For decades, the SBA 504 loan program has been the go-to source for buyers to acquire owner/user buildings in Southern California. It still is, though things aren’t getting any easier these days.
On October 5th, the SBA announced a 41-basis-point increase to 7.21% for its 25-year fixed rate loan.
That same loan was priced at 5.88% just 5 months ago.
In January of 2022 it was 3.06%.
In August of 2020 it was 2.16%.
Conventional wisdom would be to assume that if borrowing costs for an industrial building more than double, prices would have to come down to compensate for higher debt service payments. Econ 101, right? Well, up until now, it hasn’t happened.
Even with high interest rates, rampant inflation and a slowing economy, there has been no significant price correction. But, the alarms are going off. Buildings are sitting longer. Fewer qualified buyers are circulating, fewer sales are closing and the price run-up stalled out in the final quarter of 2022.
So, why no price correction? Answer: no inventory. There just aren’t enough buildings on the market to kick start the correction. If the current trend continues, the market will just stall. Transaction volume will slow to a trickle and would-be buyers will just lease another building and wait for rates to come down again. If the trend reverses and the inventory we have been expecting pours onto the market, the correction will begin in earnest and well-deserved equity will erode quickly.
Many of you out there bought your buildings in the past 10 years, you have a fixed rate loan at a ridiculously low rate and the building still works for your business. If that is the case, good for you. You are in good position to ride out a downturn and stay in through the next upcycle. So, if your business can function out of your current facility for another 5 to 10 years, staying put with that killer mortgage sounds like a good idea.
Then there are those of you who bought 20 years ago or more. You have probably paid off most or all of your original loan and your building is worth 4 to 8 times what you paid for it. In other words, you are literally sitting on a pot of gold. If that is the case, good for you. You deserve it. Some of you paid $40 to $50 per square foot for your buildings in the 1990’s that are now worth $400 per square foot or even more today.
You may have read our recent post about staying at a blackjack table for one too many hands after a run of good cards. Basically, if you are a long term owner with little or no debt on your building, you have had one helluva run of good cards and it may be time to cash in your chips and exit the casino. Cashing out takes discipline after such a good run. No one wants to walk away from a good game. Trouble is, any game of chance will eventually go bad. Odds are odds and gravity works.
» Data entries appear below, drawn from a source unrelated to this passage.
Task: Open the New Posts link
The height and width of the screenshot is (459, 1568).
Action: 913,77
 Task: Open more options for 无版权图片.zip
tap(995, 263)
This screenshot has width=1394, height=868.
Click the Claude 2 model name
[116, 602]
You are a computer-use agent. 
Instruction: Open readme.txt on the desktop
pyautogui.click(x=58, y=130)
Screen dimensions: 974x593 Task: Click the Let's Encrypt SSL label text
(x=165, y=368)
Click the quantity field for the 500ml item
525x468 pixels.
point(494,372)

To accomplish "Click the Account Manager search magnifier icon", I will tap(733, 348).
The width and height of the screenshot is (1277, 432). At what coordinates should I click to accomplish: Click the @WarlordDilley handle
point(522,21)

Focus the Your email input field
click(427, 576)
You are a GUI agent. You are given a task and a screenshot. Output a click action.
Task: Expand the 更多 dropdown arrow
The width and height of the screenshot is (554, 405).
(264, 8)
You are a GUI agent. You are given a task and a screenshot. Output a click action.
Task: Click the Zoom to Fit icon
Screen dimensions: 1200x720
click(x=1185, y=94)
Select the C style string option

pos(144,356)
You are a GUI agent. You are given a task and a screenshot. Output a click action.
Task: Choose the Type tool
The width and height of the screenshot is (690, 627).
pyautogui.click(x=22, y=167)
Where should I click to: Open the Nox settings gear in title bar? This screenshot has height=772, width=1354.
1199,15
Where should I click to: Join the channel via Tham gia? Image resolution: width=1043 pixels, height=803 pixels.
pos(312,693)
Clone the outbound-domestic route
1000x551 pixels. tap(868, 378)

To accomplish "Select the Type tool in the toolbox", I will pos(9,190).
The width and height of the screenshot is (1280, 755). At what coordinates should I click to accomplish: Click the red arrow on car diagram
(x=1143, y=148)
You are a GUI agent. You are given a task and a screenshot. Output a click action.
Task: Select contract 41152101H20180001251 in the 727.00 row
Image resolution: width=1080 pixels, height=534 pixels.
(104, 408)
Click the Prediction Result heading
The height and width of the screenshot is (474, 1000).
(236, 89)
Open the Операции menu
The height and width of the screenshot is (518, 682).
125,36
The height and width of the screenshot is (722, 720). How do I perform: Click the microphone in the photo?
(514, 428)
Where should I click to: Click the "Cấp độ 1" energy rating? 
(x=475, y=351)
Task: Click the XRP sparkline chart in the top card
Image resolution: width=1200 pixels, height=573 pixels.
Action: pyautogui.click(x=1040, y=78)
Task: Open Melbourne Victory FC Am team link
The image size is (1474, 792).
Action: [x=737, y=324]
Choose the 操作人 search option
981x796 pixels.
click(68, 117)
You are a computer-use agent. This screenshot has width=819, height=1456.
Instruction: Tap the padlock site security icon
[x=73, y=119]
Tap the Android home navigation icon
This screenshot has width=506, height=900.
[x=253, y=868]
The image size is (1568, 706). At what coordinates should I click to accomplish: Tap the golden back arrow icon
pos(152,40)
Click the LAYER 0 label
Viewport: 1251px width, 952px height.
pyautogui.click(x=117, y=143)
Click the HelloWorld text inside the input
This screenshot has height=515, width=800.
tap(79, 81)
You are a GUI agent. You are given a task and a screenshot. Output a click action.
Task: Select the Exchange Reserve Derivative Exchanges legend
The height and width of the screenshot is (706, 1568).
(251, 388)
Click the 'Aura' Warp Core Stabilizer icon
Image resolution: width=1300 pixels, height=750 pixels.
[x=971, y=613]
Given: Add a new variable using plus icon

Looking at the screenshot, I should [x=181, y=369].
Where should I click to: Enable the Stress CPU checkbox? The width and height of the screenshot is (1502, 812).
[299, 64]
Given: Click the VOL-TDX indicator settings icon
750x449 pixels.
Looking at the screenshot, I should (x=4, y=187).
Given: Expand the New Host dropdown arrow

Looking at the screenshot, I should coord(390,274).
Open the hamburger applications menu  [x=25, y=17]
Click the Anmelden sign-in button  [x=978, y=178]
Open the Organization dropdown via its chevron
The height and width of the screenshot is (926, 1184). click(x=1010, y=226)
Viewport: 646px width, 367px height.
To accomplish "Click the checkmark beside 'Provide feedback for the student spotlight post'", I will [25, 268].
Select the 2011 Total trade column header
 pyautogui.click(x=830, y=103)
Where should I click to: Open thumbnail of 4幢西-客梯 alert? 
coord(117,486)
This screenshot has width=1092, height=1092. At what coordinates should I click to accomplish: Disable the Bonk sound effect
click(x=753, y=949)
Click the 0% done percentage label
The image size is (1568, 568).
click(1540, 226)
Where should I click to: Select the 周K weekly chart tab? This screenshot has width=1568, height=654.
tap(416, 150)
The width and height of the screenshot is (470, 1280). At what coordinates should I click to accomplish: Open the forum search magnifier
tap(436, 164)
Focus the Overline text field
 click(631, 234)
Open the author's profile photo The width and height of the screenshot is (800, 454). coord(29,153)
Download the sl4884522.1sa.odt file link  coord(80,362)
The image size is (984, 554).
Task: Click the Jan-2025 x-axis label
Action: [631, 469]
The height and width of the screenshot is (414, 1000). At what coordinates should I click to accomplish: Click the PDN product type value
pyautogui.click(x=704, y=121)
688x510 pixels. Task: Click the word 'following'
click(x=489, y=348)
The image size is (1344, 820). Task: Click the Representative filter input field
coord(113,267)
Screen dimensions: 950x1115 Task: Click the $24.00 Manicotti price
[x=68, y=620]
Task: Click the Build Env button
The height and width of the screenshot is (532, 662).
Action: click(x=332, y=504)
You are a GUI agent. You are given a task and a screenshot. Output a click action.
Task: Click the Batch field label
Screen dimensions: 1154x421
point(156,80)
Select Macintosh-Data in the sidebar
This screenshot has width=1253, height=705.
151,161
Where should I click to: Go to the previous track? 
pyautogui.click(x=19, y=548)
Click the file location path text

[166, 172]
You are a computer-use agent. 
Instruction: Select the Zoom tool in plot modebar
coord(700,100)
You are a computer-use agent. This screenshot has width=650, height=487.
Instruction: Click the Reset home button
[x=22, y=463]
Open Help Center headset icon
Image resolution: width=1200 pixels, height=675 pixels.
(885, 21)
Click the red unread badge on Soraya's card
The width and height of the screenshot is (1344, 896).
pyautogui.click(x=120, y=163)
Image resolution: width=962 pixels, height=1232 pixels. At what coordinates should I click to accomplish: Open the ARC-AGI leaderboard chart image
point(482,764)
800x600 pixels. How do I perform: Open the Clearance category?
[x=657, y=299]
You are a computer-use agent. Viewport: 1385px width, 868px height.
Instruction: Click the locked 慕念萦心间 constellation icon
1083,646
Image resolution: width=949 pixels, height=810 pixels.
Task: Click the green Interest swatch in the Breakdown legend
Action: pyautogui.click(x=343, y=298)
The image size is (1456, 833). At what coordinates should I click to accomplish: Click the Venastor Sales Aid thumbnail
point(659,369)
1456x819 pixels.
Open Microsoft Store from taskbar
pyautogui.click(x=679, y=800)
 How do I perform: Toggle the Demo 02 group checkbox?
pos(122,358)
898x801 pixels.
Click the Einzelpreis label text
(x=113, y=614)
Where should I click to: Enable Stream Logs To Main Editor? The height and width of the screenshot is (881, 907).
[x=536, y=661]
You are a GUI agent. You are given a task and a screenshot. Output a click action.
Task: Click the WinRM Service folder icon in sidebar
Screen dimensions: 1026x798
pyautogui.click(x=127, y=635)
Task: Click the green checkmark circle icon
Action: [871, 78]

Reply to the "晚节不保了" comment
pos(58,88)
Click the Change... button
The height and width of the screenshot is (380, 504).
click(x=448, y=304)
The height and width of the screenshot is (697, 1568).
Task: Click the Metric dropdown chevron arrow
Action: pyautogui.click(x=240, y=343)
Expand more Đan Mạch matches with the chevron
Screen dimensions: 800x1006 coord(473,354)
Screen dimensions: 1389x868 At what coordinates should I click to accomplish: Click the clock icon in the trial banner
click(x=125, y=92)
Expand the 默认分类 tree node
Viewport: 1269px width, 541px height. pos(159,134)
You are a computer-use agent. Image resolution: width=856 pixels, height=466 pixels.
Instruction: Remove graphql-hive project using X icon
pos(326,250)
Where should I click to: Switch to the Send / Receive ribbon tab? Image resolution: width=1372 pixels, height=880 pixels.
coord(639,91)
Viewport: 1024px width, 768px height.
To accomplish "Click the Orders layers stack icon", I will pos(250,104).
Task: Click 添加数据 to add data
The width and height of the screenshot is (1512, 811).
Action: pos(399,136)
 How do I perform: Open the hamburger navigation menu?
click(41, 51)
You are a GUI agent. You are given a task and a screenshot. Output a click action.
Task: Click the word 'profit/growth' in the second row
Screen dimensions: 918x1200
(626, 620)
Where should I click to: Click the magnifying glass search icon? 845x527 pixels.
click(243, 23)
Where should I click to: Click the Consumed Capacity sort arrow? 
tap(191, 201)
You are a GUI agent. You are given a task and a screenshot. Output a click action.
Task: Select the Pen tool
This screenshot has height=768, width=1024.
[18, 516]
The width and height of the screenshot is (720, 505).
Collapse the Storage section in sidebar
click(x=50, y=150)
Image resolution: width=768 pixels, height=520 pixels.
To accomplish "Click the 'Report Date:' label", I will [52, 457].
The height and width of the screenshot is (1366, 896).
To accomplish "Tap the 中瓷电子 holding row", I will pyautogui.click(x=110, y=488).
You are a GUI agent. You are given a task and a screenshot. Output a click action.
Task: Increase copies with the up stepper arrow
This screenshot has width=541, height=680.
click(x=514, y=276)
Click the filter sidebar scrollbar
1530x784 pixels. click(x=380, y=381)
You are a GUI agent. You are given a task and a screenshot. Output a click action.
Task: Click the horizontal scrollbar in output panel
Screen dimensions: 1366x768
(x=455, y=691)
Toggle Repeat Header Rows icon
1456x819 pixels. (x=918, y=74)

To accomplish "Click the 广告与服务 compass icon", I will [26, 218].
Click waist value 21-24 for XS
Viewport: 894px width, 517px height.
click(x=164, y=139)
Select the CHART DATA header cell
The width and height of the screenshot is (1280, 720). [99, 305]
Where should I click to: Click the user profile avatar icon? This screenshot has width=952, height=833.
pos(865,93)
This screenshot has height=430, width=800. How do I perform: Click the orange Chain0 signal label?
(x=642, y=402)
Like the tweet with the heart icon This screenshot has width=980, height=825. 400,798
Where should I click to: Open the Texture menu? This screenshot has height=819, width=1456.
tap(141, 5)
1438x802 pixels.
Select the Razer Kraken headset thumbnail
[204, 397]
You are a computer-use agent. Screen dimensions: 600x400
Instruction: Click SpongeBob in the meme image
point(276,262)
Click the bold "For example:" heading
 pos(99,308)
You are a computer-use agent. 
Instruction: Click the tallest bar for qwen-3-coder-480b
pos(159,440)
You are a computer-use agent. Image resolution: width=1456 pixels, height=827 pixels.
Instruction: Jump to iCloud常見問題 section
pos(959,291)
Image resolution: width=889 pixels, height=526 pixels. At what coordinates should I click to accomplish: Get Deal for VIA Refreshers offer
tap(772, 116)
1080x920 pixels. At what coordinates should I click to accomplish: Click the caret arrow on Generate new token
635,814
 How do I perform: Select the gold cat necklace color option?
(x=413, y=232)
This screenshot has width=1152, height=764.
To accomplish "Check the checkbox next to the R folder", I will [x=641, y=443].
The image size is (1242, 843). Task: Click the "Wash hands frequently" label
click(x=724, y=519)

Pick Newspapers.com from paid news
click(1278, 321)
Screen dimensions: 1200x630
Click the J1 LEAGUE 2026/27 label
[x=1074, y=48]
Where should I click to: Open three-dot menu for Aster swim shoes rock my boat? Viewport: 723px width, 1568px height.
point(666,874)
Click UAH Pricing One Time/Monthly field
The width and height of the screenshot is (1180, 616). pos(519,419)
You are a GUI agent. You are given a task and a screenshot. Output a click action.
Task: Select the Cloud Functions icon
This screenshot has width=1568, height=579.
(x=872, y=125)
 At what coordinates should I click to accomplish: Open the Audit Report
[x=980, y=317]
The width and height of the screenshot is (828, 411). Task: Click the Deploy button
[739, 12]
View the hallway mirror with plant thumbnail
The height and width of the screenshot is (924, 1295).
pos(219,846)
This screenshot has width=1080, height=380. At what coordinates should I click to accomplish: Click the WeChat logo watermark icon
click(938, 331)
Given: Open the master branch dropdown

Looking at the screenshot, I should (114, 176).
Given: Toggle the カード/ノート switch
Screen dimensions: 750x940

Our job is to help people make good real estate decisions and experience has taught us that sometimes it is best to be subtle and patient as a property owner evaluates his disposition choices. Other times we’ve found that raising our voices as we shake our client by the lapels is called for. This is one of those times. If you’ve had even an inkling of selling your building in the next few years, the sign should already be up. Prices are stalled near the top and there are still buyers out there who need good space who have a long term investment strategy. Everyone can still win, but that can change quickly.
Remember the old Ernest Hemingway response to the question about how he went bankrupt: “Gradually, then suddenly”. Market corrections tend to work the same way, and we have run out of reasons why we won’t be in one soon. That may sound like a scare tactic, but we will sleep better knowing that we warned you while you still had time to take action.